Decisive for the validation of hypothesis I is that whether or not a specific oxygen species adsorbs should be mainly dependent on the availability of this species in the environment of the NW. The additional thermal energy added through sample heating is below 15 meV, therefore, the purely thermal influence on the relative occurrences of the oxygen species concentration is low. Further, the presence of O₃ is most probable limited by the intensity of the incident UV light, as the used wavelength of 266 nm does not create ozone, but efficiently degenerates ozone via photolysis [33]. As the laser power is constant throughout the experiment, it is not likely that the O₃ concentration changes significantly. Therefore, we think that the adsorption of O₃ from the environment is unlikely to be the major reason for our observations. However, adsorbed ${{\rm{O}}}_{2}^{-}$ at the NW surface might influence the PL intensity as it is known to catalyze chemical reactions with the surroundings due to its strong reducing character [34]. The availability of ${{\rm{O}}}_{2}^{-}$ depends on the fact whether/how efficient GaN NWs can reduce molecular O₂, which remains a subject of further investigations.
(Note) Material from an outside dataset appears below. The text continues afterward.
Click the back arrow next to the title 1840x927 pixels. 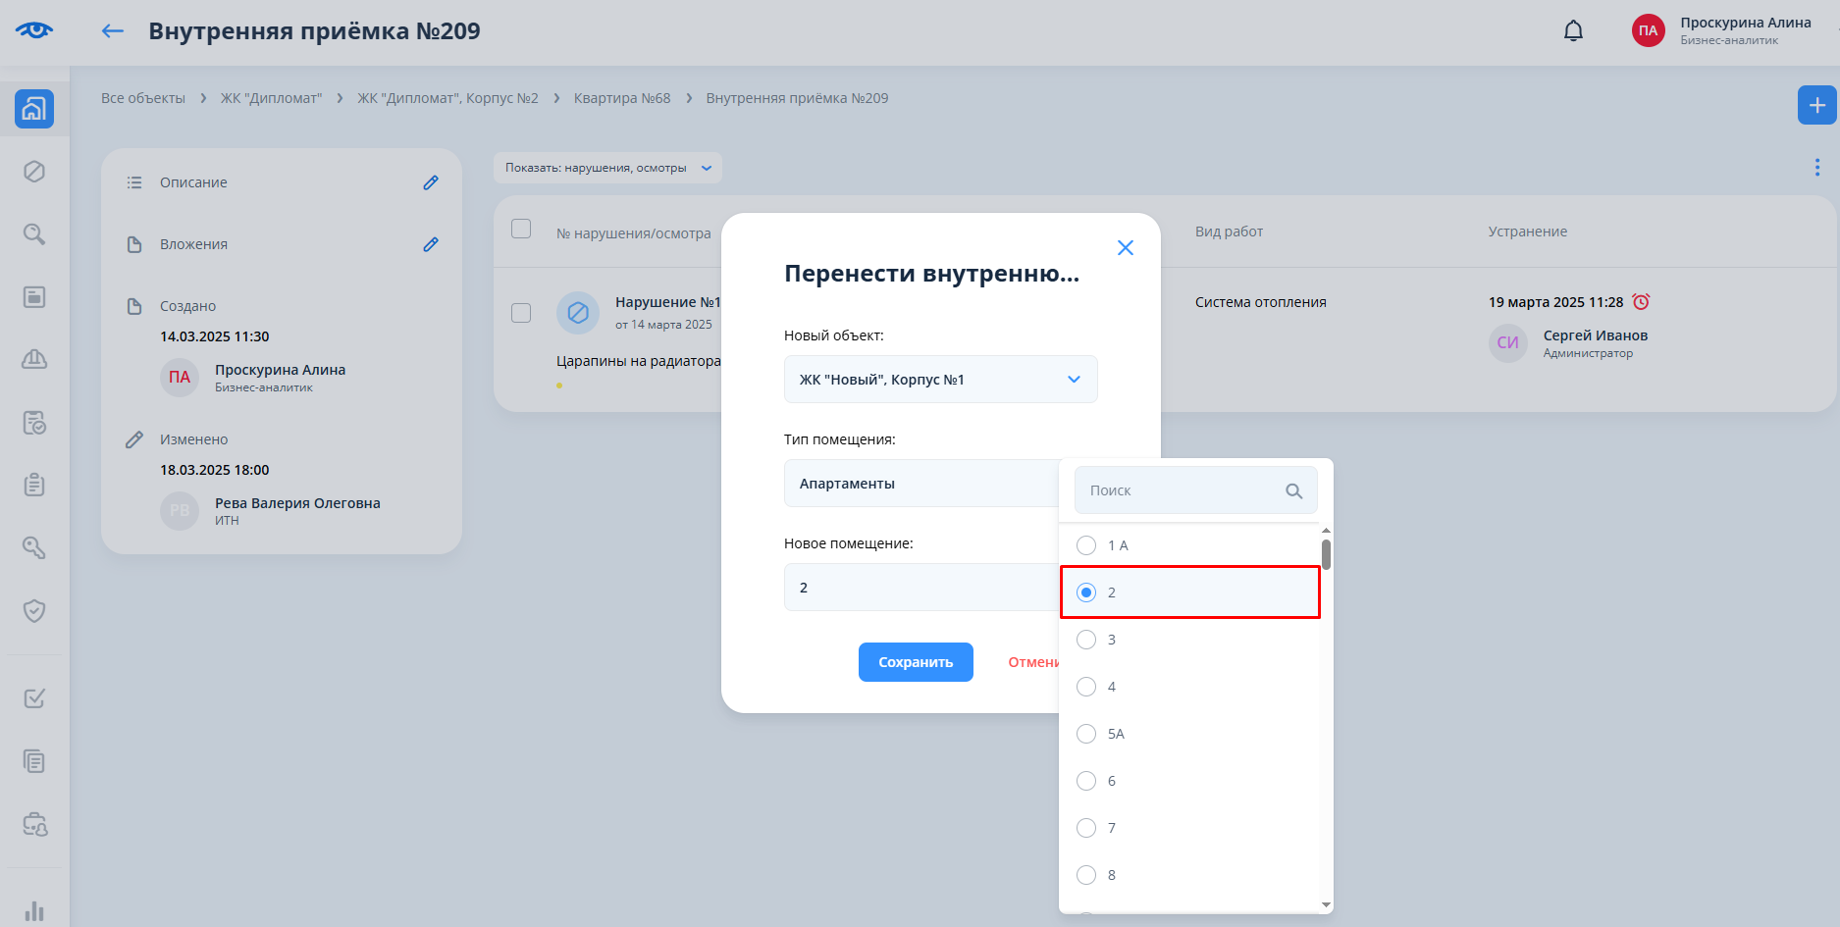tap(113, 31)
Regarding hypothesis II, to the best of our knowledge, no information on the changes in surface structure or reconstruction in the relevant temperature range are available for m-plane GaN. However, for both polarities of c-plane GaN, phase transitions of the surface reconstruction occur at about 250 °C in UHV [35]. It is possible that for m-planes and under atmospheric pressure, similar phase transitions take place in the temperature range measured. Therefore, hypothesis II can neither be excluded nor proven due to the lack of reliable experimental data.
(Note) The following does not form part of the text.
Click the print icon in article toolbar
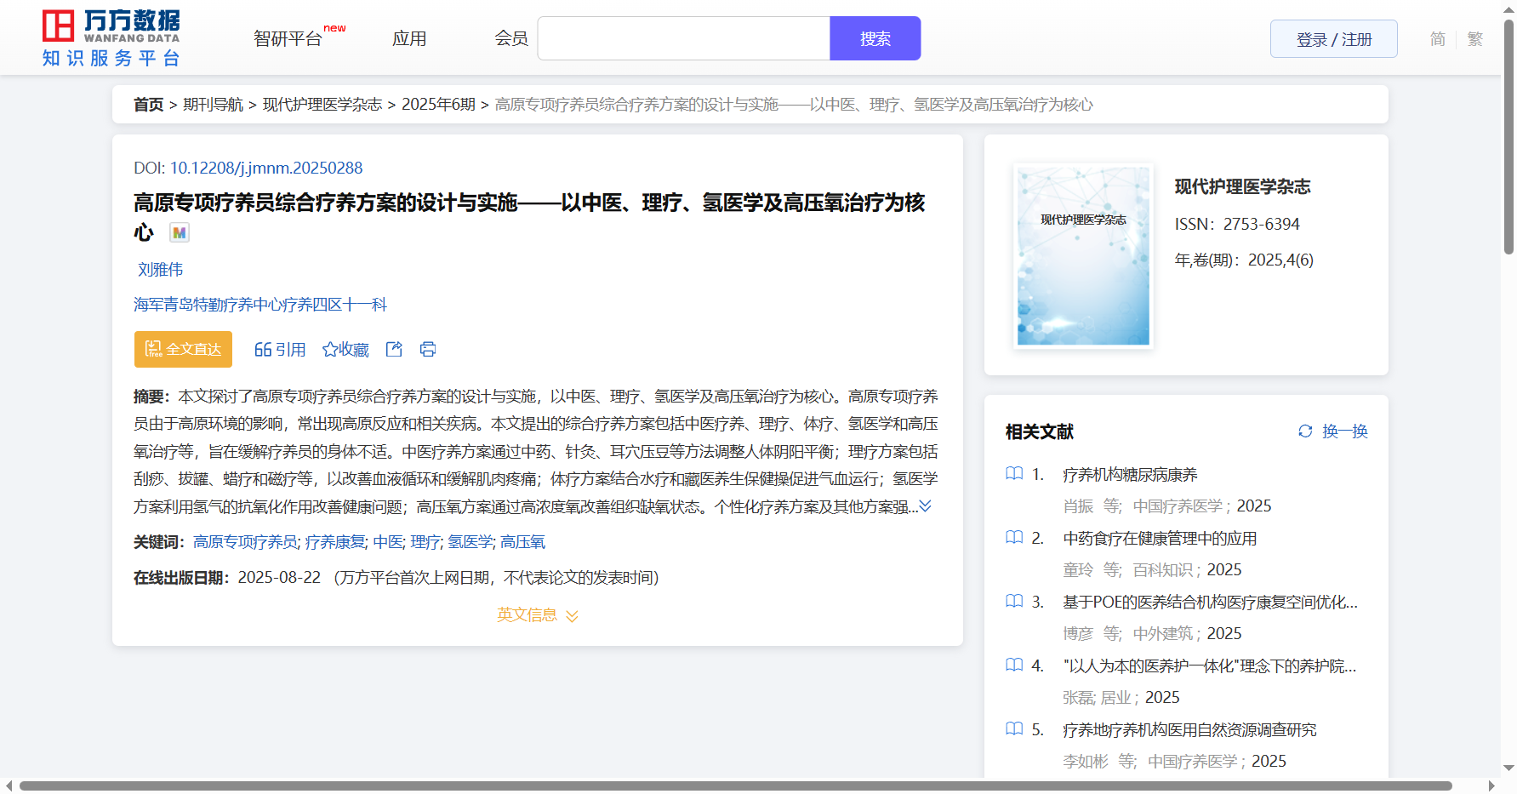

In favor of hypothesis III is the higher stability of the PL intensity change induced by dry SA at high temperatures: at low temperature, the recovery to the initial PL intensity in dry N₂ takes 2 min whereas at high temperature the initial level is not re-gained even after 4 min. As for elevated temperatures the available energy for deconstruction of a surface layer is higher, the more persistent PL intensity change indicates that the high temperature surface modification is significantly more stable, hence, that the binding of the adsorbed species on a molecular level is stronger.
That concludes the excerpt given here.